Text block =>
■ ■ ■

# Inferior Function - Eruptions, Relaxation, Examples



## Doctorjuice (May 1, 2012)

Video with examples of inferior eruptions, when it is used for relaxation, and a general explanation of the inferior the function. Feedback and discussion welcome! roud:
*
Channel for more MBTI videos:
*Doctorjuice1's MBTI Channel - YouTube


----------



## Liontiger (Jun 2, 2009)

Interesting and well-explained video 

And while I have trouble pinpointing inferior eruptions that I've experienced, I will say I definitely use my Ti for relaxation when I play video games. In fact, that's one of the best ways for me to de-stress and calm myself down. I get very much into the mechanics and technicalities of the game.


----------



## mell (Aug 9, 2012)

Great job! I appreciated how you used plenty of examples and pictures. Now it's time for me to pinpoint my own inferior function and work on that. Keep it up ^^


----------



## mirrorghost (Sep 18, 2012)

great video! the visuals really helped me. i've found using Si or Se relaxes me, becoming more rooted in my body, rather than stuck in my mind, but i think trying to use Te may help me actually get more things done. that's just a guess, though. i need to explore more about Te to really understand it. thanks for posting your video!


----------



## cyamitide (Jul 8, 2010)

Nicely done. Good short summary of the role of inferior  for extended descriptions I liked the Form of Inferior series.


----------



## mirrorghost (Sep 18, 2012)

cyamitide said:


> Nicely done. Good short summary of the role of inferior  for extended descriptions I liked the Form of Inferior series.


"When one ISFP becomes especially irritated with her husband's chronic indecision,* she provides him with lengthy, logical accounts of his available choices, adopting a combative, lawyer-like tone."*

i found that over at the link, and it makes me chuckle. both me and my S.O do this at times! we're both Te inferior. thanks for the link.


----------



## Doctorjuice (May 1, 2012)

■ ■ ■

Target position data:
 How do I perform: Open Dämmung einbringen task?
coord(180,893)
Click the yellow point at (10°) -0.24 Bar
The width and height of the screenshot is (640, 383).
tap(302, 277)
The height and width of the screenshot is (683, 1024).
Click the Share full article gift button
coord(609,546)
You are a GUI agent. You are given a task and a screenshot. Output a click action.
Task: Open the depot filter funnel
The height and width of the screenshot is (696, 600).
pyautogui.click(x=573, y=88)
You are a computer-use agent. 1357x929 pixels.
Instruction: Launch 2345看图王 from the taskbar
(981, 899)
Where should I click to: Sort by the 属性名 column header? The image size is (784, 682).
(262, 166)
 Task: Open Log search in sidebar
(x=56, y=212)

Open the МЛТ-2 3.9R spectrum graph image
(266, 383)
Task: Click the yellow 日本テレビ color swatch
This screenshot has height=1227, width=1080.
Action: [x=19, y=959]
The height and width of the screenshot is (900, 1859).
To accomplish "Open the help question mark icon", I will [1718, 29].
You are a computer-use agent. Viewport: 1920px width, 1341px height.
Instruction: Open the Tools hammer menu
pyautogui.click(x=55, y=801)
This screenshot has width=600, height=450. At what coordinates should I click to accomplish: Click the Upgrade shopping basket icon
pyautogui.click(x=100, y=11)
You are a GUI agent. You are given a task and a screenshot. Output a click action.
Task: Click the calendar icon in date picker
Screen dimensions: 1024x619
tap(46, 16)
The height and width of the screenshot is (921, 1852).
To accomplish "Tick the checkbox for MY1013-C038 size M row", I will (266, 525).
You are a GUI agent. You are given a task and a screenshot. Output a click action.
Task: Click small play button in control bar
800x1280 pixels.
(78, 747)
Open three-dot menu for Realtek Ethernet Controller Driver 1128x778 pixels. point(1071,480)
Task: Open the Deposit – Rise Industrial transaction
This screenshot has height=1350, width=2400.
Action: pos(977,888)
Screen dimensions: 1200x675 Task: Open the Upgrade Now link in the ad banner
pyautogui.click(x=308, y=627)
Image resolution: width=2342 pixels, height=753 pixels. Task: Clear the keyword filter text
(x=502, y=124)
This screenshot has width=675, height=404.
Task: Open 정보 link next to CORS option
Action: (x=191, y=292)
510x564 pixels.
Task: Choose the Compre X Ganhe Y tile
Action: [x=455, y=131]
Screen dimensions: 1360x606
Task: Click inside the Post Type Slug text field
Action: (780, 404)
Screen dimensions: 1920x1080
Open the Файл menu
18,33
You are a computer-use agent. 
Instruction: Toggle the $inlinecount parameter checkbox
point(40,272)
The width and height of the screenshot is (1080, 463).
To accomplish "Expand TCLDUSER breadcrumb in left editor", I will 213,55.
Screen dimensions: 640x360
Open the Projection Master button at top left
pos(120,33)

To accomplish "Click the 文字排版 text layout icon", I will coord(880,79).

■ ■ ■

Tasks to perform =>
**1.** Set down word for word the part of the inferior function thread starting at "great video! the" and ending at "(Jul 8, 2010)".
**2.** Write the next part of the forum thread on the inferior function, picking up where it stops.

Answers to the exercises =>
**1.**
great video! the visuals really helped me. i've found using Si or Se relaxes me, becoming more rooted in my body, rather than stuck in my mind, but i think trying to use Te may help me actually get more things done. that's just a guess, though. i need to explore more about Te to really understand it. thanks for posting your video!


----------



## cyamitide (Jul 8, 2010)

**2.**
Liontiger said:


> Interesting and well-explained video
> 
> And while I have trouble pinpointing inferior eruptions that I've experienced, I will say I definitely use my Ti for relaxation when I play video games. In fact, that's one of the best ways for me to de-stress and calm myself down. I get very much into the mechanics and technicalities of the game.


Thanks! What's funny is, I play video games all the time :laughing:


----------



## Doctorjuice (May 1, 2012)

mell said:


> Great job! I appreciated how you used plenty of examples and pictures. Now it's time for me to pinpoint my own inferior function and work on that. Keep it up ^^


Thanks! Any ideas as to what it could be?


----------



## mell (Aug 9, 2012)

Doctorjuice said:


> Thanks! Any ideas as to what it could be?


Well inferior Te seems to line up with me the most. But I am judging that off of this article: http://personalitycafe.com/infp-articles/76770-recognizing-inferior-function-ifps.html 

It seems like a lot of people seem to come across as Te-like when they get angry even though they don't necessarily have Te-inferior. So I can't really completely base my inferior off of that article. I read all the others too and I connect with many of them in some ways but Te really fit me the most.


----------



## JungyesMBTIno (Jul 22, 2011)

Well, in truth, a real inferior eruption would probably be something that happens that seemed out of your conscious control - the place where your self control feels a bit potentially chaotic and irrational, coming from going against a subjective or objective natural preference where you have so many conceptions and ideas/ideals around to a place where you're fundamentally uncivilized (as in, you don't have sophisticated self-governing discipline there, due to heavily repressing the introverted/extraverted equivalent of the inferior - this is all according to Jung) - there is a great portion of it rationalized toward the ego which is obviously not going to be problematic (although you might think it is just because your dominant contrasts enough with the inferior that engaging from the perspective of the inferior might seem like "switching hands to write").


----------



## phantom_cat (Jan 1, 2011)

JungyesMBTIno said:


> Well, in truth, a real inferior eruption would probably be something that happens that seemed out of your conscious control - the place where your self control feels a bit potentially chaotic and irrational, coming from going against a subjective or objective natural preference where you have so many conceptions and ideas/ideals around to a place where you're fundamentally uncivilized (as in, you don't have sophisticated self-governing discipline there, due to heavily repressing the introverted/extraverted equivalent of the inferior - this is all according to Jung) - there is a great portion of it rationalized toward the ego which is obviously not going to be problematic (although you might think it is just because your dominant contrasts enough with the inferior that engaging from the perspective of the inferior might seem like "switching hands to write").


so basically one would be acting as if not in control anymore?


----------



## JungyesMBTIno (Jul 22, 2011)

phantom_cat said:


> so basically one would be acting as if not in control anymore?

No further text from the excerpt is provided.